• [Task 1]: From the passage on sucuk sausage colour below, list every sample that sample 3 differed from significantly in average b* value, according to the t-test.
• [Task 2]: Carry on writing the passage on sucuk sausage colour from the point where it stops.

• [Text provided]:
━━━━━━━━━━━━━━━━━━━━━━━━━━━━━━
Average values for colour parameter (b*), indicator for yellow shade in full colour, decreased during the ripening period and indicated on statistically significant (p<0.05) changes (FA=167.58; p=0*; FB=4.89; p=0*) as shown in Table 3c. With aim to investigate effect of rosemary extract on the colour of dry-fermented beef sausage "sucuk" type after ripening (sample 2), measured average b*-values were compared with the other. The results of t-test statistic analyse indicated on statistically significant (p<0.05) difference in the average b*-values between samples 2 and 5; and between sample 2 and control sample 8 (Tab. 3c), the same changes as of parameter L*-values. According to that, it could be concluded that, rosemary extract showed similar impact on colour quality of sausage at the end of fermentation, as the other antioxidants whose use is common in food industry. Results of t-test for colour parameters values, measured on sample 3 cross section, sausages produced with green tea extract, compared with the effect of other added antioxidants and without it (sample code x=1, 2, 4, 5, 6, 7, 8) showed the same statistically significant difference, in average value parameter b*, as impact of rosemary extract, between samples 3 and 5; between sample 3 and control sample 8, also between samples 3 and 1; samples 3 and 6; samples 3 and 7 (Tab. 3c).
━━━━━━━━━━━━━━━━━━━━━━━━━━━━━━
• [The data]:
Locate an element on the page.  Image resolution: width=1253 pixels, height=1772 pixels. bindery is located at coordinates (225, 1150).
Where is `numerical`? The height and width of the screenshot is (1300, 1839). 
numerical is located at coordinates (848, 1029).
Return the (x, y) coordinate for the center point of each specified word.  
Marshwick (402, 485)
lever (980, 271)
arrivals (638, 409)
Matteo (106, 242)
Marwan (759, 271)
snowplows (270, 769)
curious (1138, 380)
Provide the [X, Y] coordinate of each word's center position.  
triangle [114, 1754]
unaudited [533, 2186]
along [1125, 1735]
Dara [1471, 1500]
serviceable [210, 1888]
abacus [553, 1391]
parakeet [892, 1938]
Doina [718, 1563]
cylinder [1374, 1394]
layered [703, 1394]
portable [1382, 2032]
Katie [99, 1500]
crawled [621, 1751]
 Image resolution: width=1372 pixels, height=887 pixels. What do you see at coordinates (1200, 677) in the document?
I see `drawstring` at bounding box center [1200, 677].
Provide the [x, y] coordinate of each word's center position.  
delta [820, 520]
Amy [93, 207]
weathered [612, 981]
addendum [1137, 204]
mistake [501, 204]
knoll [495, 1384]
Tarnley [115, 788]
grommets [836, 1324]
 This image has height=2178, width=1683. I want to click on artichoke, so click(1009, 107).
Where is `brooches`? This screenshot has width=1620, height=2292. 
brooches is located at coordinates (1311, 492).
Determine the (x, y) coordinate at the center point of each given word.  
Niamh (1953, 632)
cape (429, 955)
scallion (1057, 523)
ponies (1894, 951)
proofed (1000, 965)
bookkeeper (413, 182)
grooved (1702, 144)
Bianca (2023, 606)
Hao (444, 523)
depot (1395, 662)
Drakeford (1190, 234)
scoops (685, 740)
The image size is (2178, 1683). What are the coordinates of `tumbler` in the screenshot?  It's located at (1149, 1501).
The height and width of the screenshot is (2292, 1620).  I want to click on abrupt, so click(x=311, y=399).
━━━━━━━━━━━━━━━━━━━━━━━━━━━━━━
• [Exercise output 1]: Sample 5, control sample 8, sample 1, sample 6, sample 7

• [Exercise output 2]:
The greatest decrease and change in the b* value, for analysed sausages were recorded after 3 days of ripening (Tab. 3c). These results were in agreement with Kayaardi and Gok [25]. The b* values of Spanish type dry-cured sausages, also decreased during the fermentation and ripening periods and authors Perez-Alvarez et al. [37]  explained the decreasing of b* values as result of microorganisms oxygen consumption and consequent decrease in oxymyoglobin, which contributes to the yellow colour shade. The decrease in the b* value indicated that colour of sucuk turned to lower intensity of yellow shade in sausage colour. This could be due to the browning reactions, as yield of melanoidins that have a brown colour [5].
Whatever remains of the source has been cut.